I like this paper because it presents a framework for showing that the data you have collected on a structure is relevant for capturing important information about the structure. It also presents a possible model that I could adapt to my self-assembly system to make predictions about what structures it will form. I would like to read references 31 and 48 if I have time.
Paper 2: Motif-Driven Contrastive Learning of Graph Representations by Zhang et al. [2]
This is reference 48 from paper 1 above (reference 31 turned out to be outside my research area). This is a more recent paper than [1] that builds on the idea that using graph motifs can be helpful in training graph neural networks (GNNs) to complete various tasks. Specifically in this paper, the authors present 3 key contributions. First, they argue that their approach to using domain-specific graph motifs (in this case, they are working with small molecules so a motif could be a Benzene ring, for instance) allows them to gain improvements in contrastive learning performance over other methods that operate at the node level or use randomly selected subgraphs. Secondly, they show that they can learn to embed a graph motif in a continuous representation, which allows for differentiation and learning via gradient descent. And finally, they show that after pre-training a GNN with these motifs via contrastive learning, the GNNs perform better than the state-of-the-art in chemical property prediction tasks [2].
This paper was interesting to me for two main reasons: first, I think the idea of leveraging motifs in the training process could be useful to my work too. And secondly, the paper does a good job of demonstrating how their novel contributions add to the performance gains of the model by using an ablation study [2]. I might try to use a similar approach in a future paper, too.
Paper 3: Universal Invariant and Equivariant Graph Neural Networks by Keriven and Peyre [3]
This week I attended a talk by the Scientific Machine Learning Webinar Series at CMU about using GNNs to model fluid flow. One of the questions during the Q&A period mentioned the idea of invariant and equivariant GNNs, and this idea was entirely new to me. I found this paper while I was looking for answers, and it gave a good overview of the concept, as well as a detailed set of mathematical proofs [3].
The key idea here is that GNNs should be either invariant or equivariant.

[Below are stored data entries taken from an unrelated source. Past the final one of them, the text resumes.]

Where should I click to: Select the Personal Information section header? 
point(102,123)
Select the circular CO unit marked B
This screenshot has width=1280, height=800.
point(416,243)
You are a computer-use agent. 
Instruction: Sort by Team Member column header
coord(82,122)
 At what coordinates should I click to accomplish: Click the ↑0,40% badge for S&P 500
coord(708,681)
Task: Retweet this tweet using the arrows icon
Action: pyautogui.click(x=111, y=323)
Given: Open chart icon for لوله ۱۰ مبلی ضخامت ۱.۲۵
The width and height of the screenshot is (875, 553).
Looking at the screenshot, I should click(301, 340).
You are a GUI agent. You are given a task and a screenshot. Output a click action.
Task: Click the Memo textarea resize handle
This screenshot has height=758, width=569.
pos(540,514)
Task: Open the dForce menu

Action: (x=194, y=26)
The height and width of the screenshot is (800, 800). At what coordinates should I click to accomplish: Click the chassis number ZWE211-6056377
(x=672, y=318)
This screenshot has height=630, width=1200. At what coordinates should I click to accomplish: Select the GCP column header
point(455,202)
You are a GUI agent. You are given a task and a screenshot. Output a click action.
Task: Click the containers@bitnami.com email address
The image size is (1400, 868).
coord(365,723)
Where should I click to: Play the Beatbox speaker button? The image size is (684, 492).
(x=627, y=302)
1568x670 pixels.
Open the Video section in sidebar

GNNs that are invariant to permutations in the nodes of the input graph will return the same output regardless of the order of input. For example, if I am providing a graph as input using an adjacency matrix, it should not matter what order the nodes are listed in the matrix - my GNN should return the same output value every time regardless of the node ordering. This property is applicable when we are using a GNN to process a graph as input and provide some scalar as output. One example of this could be using a GNN to predict the solubility of small molecules when their atomic structure is provided as input [3].
Similarly, GNNs are equivariant if the output changes to follow permutations in the input. This is applicable when the GNN is going to provide a graph as output. For instance, imagine that you want to take in a modular robot structure represented as a graph and return a graph representing commands that should be sent to each module (many thanks to my colleague Julian Whitman for this idea). In this situation, if you change the order in which you are representing the modules on the robot, you want the GNN to understand there has been a change and modify the output commands so they are still associated with the appropriate module [3].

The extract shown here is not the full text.